Patent Reform Should Be Key Part of Our Innovation Agenda

For over 200 years, the U.S. has been a home to innovation. We are still celebrated for innovation, but today innovation is more diverse, often more complex, and increasingly collaborative. In addition to product and process innovation, we benefit from new forms of marketing and other business and social activities.

The policy tools we have for encouraging innovation have also grown in scope and complexity. The Constitution authorized patents and copyright “to promote the progress of science and the useful arts.” In the 19th Century, states invested heavily in agricultural research. After World War II, the federal government began making large investments in basic science, as well as in technology for defense. Post-Sputnik, we worked to improve education in math and science. We grant tax credits for “research and experimentation.” We have set-asides for small business, because small businesses are considered more innovative than large businesses.

For innovation to happen, ideas are not enough, there must be real impact. Realizing innovation may require research, practical invention, product development, integration, design, marketing, and/or organizational change.
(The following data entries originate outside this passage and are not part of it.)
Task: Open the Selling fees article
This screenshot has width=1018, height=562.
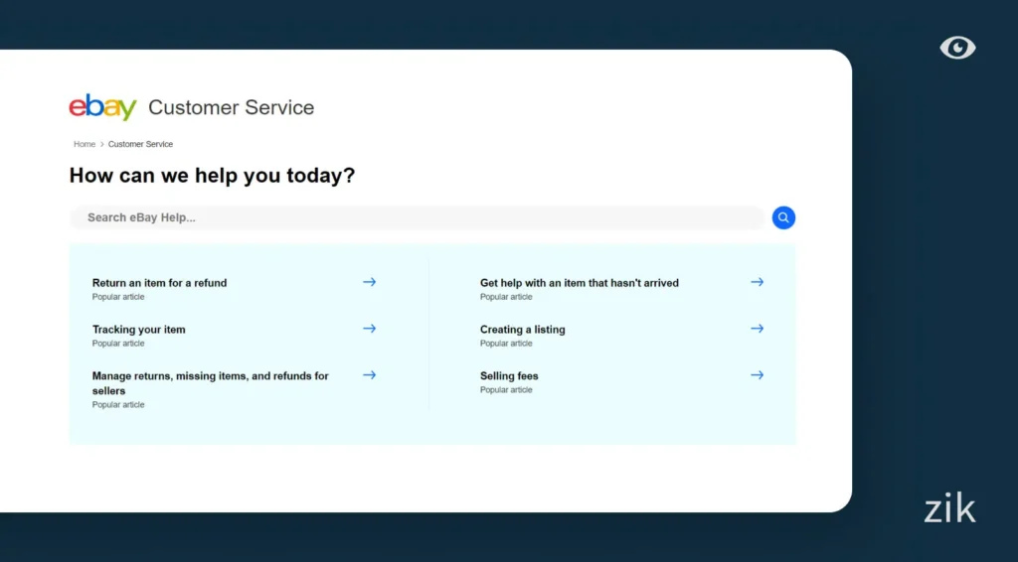Action: tap(509, 376)
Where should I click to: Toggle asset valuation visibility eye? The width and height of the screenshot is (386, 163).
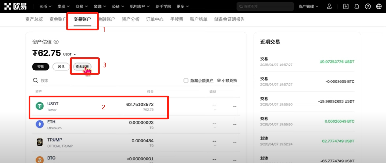click(x=56, y=42)
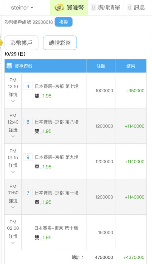
Task: Click horse number 8 badge for 京都 第八場
Action: [28, 122]
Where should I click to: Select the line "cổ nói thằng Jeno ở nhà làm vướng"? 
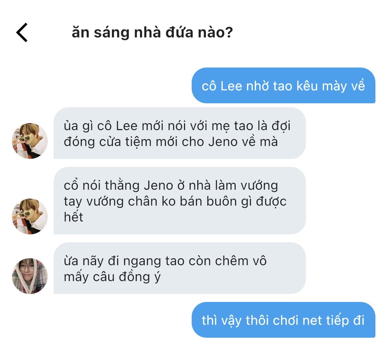[x=171, y=185]
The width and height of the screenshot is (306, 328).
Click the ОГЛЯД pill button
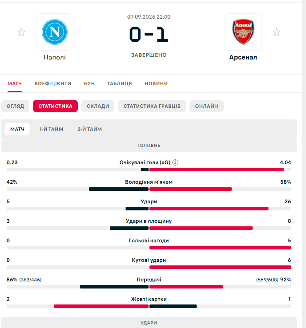pyautogui.click(x=15, y=106)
The federal government seldom invests directly in innovation, except where it supports a recognized federal purpose such as defense. State governments (as well as other countries) have been more adventuresome, sometimes putting money into incubators, technology parks, research consortia, investment funds, regional clusters, research institutions, and region-specific technologies. Yet the federal government plays a critical role in setting the right conditions for innovation. It supports a vast amount of scientific research and data collection. The federal government sets the ground rules for intellectual property, environmental protection, corporate reporting, financial markets, trade, consumer protection, and health and safety standards – all of which shape innovation and competition.

Innovation is key to long-term economic growth through productivity gains and new wealth creation. Innovation enables the U.S. – and the rest of the world – to prosper and to address monumental challenges such healthcare and climate change. At the same time, the United States faces an increasingly competitive global economy in which other traditional advantages are less distinctive. Fortunately, our country has a unique capacity and culture for innovation. The problem is getting the right mix of policies and programs to optimize opportunities, conditions, and payoffs. Not just in manufacturing, but in services, research, learning, and government itself. Resources are limited and old policies and practices do not automatically apply to the growing diversity of innovation. The ecology of innovation is changing rapidly, and we need to know how programs, policies, and practice interact.
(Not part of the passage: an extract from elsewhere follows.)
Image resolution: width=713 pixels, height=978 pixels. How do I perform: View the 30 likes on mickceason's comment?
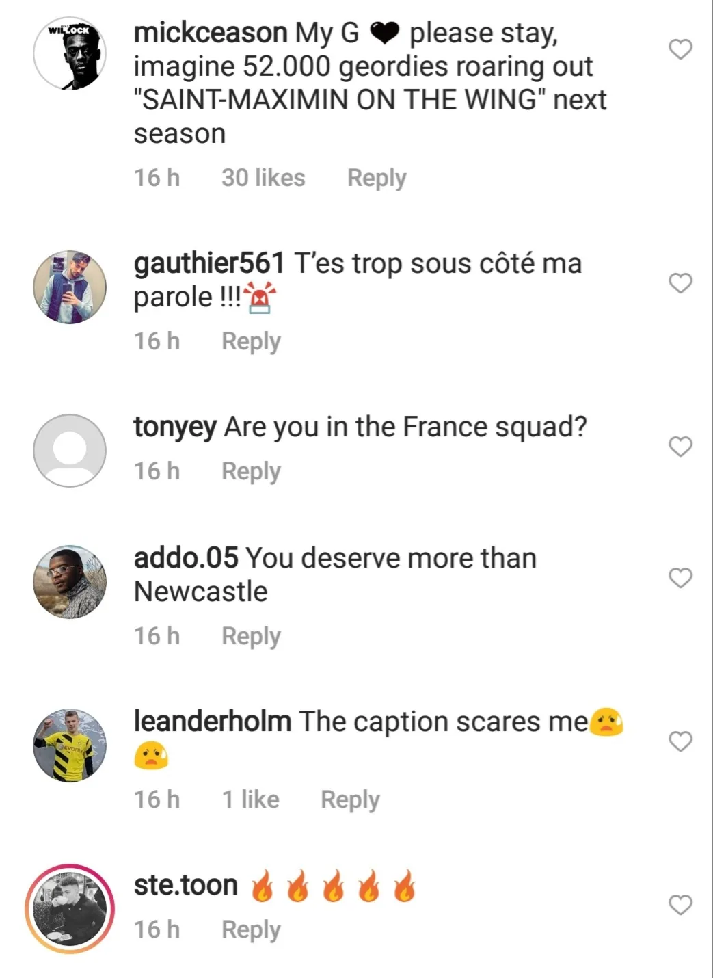point(263,178)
The Obama Administration’s Strategy for American Innovation is a big step in the right direction. However, it needs work. It advocates building roads and bridges but ignores the problems of the patent system. While roads and bridges are important to the efficiency of the economy as a whole, the connection to innovation is remote. Whereas the patent system, which dates back to the Constitution, is at the heart of U.S innovation policy, and it needs serious attention.
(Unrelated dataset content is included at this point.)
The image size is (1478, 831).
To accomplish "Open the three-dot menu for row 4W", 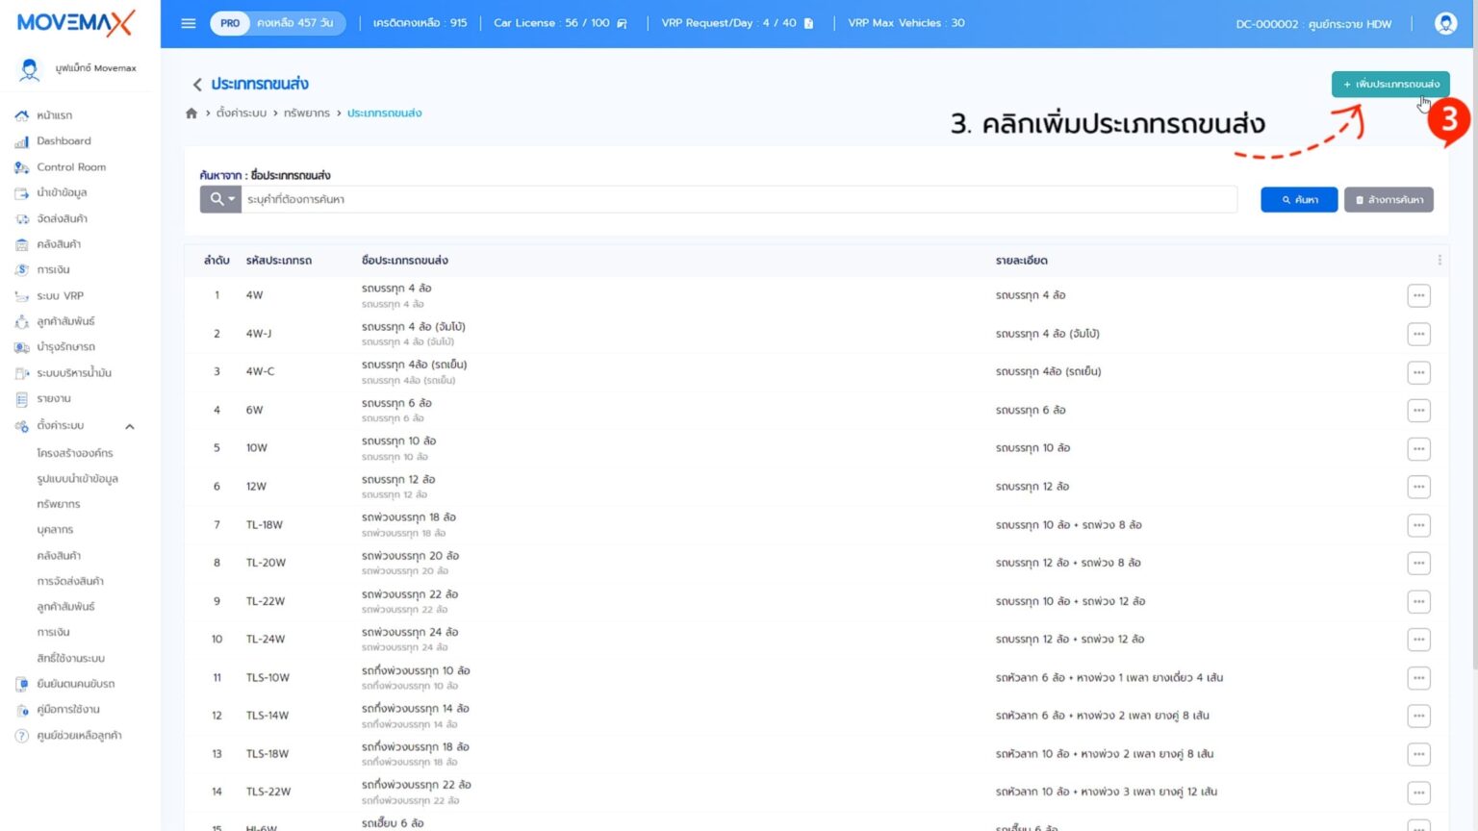I will (1417, 295).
There is nothing particularly controversial about roads and bridges, but there is plenty of debate about the patent system. Historically, the patent system has been shaped by patent applicants and owners – and especially by the patent bar, which has consistently advocated for more patents, ever stronger patents, and patents for all human activity.

Today, in a global economy that prizes agility, speed, efficiency, and collaboration, the patent system has grown bloated, ideological, and costly. It remains dogmatically one-size-fits-all, despite an ever-growing body of evidence that it works very differently in different fields and conditions. The debate over reform pits industry against industry, upstream against downstream, speculators against service providers, etc. Yet we do not attempt to measure or monitor how the patent system is working, so patent policy becomes a political exercise in which Congress ends up choosing winners and losers.

With the America COMPETES Act up for re-authorization this year, we need a deeper and broader understanding of innovation. The problem with patents is only the most conspicuous manifestation of a general problem. We want more innovation, but our tools for understanding it are increasingly inadequate. Our capacity for innovation has distinguished us, but we live in a time where a rich fabric of competition and collaboration needed to support innovation has become the objective of every enterprising region on the globe. Business as usual, innovation as usual, is not the answer.